Great verve … Amalia Vitale and Matthew Wells in War of the Worlds. Photograph: Tristram Kenton for the Guardian

The story of the panic induced by Orson Welles’s 1938 radio broadcast of HG Wells’s sci-fi novel has been told many times. But this show, devised by Rhum and Clay and written by Isley Lynn, offers a fresh take by seeing it as a harbinger of the hoaxes that have accelerated over the last 80 years. Even if I’d quarrel with some of the conclusions, I enjoyed the piece’s wit, pungency and physical skill.

Four actors swiftly evoke the original broadcast: dance-band music is intercut with on-the-spot reports from New Jersey where the Martians have supposedly landed. Whole books have been written about the hysteria this induced, but the play really gets going when Meena, a British media studies graduate, visits Grover’s Mill, where the radio drama was set, to explore the truth of a story that a 13-year-old girl was abandoned by her terrified family. Meena discovers the town is filled with tourist sites commemorating a fictional event.

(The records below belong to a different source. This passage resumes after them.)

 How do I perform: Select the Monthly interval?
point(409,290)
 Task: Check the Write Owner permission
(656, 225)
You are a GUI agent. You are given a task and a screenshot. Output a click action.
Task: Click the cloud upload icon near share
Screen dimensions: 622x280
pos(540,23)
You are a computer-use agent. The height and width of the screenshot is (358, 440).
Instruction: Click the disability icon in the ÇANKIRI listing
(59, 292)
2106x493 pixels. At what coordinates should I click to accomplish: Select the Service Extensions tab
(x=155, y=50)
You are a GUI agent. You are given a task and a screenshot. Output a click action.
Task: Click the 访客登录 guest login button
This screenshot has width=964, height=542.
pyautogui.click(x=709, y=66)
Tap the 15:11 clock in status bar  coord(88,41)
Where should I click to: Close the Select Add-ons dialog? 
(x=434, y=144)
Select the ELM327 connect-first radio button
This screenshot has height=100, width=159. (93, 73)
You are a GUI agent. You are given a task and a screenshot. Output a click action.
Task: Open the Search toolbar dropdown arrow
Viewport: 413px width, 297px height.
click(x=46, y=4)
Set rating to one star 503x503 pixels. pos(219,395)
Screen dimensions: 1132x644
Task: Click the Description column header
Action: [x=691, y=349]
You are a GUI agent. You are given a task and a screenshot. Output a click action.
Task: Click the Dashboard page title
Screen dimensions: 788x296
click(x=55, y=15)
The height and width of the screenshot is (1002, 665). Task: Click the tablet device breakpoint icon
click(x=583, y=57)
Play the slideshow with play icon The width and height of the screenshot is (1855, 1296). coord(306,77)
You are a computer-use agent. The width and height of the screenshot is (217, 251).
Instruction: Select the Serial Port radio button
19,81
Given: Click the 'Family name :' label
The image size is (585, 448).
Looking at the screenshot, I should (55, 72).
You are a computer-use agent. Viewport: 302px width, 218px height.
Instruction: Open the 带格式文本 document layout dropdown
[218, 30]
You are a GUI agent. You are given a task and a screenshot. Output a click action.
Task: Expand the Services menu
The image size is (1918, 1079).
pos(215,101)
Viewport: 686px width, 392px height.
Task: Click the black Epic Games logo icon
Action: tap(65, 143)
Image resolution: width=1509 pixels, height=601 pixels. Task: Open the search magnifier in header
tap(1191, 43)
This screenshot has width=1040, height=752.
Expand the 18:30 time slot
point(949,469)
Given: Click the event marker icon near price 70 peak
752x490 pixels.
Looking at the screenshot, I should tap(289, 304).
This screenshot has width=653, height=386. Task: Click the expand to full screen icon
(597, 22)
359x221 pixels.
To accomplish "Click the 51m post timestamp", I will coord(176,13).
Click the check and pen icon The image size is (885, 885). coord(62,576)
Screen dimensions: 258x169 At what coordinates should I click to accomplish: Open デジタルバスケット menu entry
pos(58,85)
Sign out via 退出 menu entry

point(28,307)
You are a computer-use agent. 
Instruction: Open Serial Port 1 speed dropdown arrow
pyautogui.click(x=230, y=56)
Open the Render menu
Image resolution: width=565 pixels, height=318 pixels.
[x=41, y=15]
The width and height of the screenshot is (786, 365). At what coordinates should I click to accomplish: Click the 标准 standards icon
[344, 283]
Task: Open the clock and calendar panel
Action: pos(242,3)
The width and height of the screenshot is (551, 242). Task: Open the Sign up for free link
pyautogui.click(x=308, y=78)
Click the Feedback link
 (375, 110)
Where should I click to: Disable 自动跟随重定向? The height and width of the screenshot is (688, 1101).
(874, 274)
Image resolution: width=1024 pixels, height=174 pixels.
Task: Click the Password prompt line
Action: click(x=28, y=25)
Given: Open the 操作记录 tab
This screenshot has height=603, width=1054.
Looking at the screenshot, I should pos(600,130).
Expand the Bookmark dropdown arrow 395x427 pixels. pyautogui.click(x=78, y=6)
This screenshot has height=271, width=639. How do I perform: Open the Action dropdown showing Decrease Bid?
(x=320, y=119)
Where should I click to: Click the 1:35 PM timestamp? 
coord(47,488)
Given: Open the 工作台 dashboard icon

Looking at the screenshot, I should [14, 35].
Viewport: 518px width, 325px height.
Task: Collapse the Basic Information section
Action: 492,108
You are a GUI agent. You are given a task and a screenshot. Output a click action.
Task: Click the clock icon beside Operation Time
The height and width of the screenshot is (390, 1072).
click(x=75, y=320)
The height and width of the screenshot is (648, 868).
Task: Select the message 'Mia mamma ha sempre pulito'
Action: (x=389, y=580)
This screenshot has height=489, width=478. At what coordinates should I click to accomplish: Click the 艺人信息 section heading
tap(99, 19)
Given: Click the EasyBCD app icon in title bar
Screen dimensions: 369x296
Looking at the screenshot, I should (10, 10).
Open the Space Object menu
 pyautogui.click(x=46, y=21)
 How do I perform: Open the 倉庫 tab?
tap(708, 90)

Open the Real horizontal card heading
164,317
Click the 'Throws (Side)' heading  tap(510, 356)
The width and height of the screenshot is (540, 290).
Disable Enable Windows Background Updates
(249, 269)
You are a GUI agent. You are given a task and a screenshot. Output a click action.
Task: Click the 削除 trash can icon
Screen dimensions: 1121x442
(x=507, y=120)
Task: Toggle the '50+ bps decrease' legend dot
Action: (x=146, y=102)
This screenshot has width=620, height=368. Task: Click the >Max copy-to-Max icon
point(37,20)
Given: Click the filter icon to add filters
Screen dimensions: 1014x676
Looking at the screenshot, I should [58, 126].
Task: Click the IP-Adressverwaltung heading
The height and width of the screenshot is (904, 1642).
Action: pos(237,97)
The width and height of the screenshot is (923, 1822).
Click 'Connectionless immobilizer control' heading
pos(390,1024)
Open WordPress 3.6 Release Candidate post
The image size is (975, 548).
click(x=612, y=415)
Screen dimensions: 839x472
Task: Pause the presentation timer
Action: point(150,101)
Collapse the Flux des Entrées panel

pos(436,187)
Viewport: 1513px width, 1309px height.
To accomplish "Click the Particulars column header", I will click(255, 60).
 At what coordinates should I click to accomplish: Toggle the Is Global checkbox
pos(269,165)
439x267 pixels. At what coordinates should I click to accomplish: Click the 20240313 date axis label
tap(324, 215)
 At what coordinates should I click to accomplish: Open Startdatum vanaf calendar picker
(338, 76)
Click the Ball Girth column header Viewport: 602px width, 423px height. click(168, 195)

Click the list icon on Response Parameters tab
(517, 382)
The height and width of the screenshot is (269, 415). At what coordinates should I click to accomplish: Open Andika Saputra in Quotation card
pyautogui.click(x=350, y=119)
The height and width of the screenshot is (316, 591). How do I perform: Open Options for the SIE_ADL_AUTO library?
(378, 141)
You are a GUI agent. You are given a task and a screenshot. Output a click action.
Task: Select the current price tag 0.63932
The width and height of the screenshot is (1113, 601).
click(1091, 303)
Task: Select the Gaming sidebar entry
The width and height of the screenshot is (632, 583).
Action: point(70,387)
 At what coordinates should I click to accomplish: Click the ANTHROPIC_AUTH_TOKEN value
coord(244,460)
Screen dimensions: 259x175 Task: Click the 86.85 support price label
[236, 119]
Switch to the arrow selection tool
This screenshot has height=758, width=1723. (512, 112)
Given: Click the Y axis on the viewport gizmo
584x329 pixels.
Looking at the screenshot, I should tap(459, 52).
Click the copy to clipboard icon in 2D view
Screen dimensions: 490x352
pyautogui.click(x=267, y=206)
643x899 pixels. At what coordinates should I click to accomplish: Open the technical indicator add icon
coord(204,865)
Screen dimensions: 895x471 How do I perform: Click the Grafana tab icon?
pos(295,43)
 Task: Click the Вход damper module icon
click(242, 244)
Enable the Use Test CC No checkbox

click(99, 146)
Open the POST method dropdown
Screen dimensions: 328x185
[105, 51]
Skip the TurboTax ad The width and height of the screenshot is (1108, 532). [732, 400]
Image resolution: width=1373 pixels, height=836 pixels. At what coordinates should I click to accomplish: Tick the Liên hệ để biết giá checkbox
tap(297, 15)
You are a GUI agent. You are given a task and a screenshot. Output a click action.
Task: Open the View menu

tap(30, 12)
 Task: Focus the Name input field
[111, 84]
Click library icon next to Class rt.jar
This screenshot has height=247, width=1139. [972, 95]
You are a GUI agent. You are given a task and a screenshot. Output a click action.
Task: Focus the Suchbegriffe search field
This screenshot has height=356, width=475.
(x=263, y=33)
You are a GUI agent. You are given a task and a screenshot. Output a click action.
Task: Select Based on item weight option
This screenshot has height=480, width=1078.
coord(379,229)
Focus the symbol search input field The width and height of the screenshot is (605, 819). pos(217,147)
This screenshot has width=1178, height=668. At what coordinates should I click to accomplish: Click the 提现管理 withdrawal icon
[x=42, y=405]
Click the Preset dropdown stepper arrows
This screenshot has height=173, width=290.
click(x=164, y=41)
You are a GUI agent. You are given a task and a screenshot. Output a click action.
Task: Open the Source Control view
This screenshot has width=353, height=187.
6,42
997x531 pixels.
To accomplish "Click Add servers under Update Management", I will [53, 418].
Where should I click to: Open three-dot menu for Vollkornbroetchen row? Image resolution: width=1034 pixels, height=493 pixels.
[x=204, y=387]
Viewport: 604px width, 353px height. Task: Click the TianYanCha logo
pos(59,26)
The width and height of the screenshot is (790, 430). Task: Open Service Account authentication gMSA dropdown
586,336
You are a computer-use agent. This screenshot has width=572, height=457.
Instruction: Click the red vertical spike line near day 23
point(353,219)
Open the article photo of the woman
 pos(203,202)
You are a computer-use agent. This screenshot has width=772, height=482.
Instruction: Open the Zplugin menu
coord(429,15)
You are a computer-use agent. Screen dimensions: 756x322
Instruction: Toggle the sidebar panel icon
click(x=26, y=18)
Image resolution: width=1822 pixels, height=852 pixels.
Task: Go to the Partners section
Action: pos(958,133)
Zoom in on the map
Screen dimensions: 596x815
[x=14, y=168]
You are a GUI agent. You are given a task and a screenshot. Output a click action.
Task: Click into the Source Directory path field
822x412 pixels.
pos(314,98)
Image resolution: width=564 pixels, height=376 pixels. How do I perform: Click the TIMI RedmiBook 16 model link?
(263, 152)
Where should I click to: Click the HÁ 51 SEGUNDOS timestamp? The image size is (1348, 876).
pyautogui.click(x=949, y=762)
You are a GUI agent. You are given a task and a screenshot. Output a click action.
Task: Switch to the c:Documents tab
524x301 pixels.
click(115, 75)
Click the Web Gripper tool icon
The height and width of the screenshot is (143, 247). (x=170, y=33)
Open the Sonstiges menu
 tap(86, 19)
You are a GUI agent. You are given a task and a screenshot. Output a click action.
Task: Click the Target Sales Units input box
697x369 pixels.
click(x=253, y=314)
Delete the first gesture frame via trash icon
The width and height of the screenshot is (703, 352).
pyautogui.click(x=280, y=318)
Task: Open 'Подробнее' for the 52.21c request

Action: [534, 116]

We realise that we live in a world where the line between lies and truth has become increasingly blurred.

Mona Goodwin (Meena), Julian Spooner (Jonathan) and Matthew Wells (Ted) in War of the Worlds.
Mona Goodwin (Meena), Julian Spooner (Jonathan) and Matthew Wells (Ted) in War of the Worlds. Photograph: Tristram Kenton for the Guardian

The show, with its reference to Trump and Brexit, fails to make a crucial distinction. Welles was an artist giving a radio drama a reportorial urgency: politicians tells porkies for their own ends. But, directed by Hamish MacDougall and Julian Spooner, the show is deft and ingenious without the self-advertising quality you sometimes find in devised pieces. The four actors simply stick a pipe in their mouths to become Orson Welles.

Benjamin Grant’s sound design reminds us of radio’s capacity to make invasion from outer space seem plausible. A remote control is used to evoke a Grover’s Mill geek’s delight in creating fake facts that spread like a virus through the internet. The cast, including Mona Goodwin as the podcasting visitor and Amalia Vitale, Matthew Wells and Spooner himself as the bizarre family she meets, all play with great verve. It’s a fast and clever show, even if its argument that we can be made to believe anything was pre-empted by Welles himself in his magical final movie, F for Fake.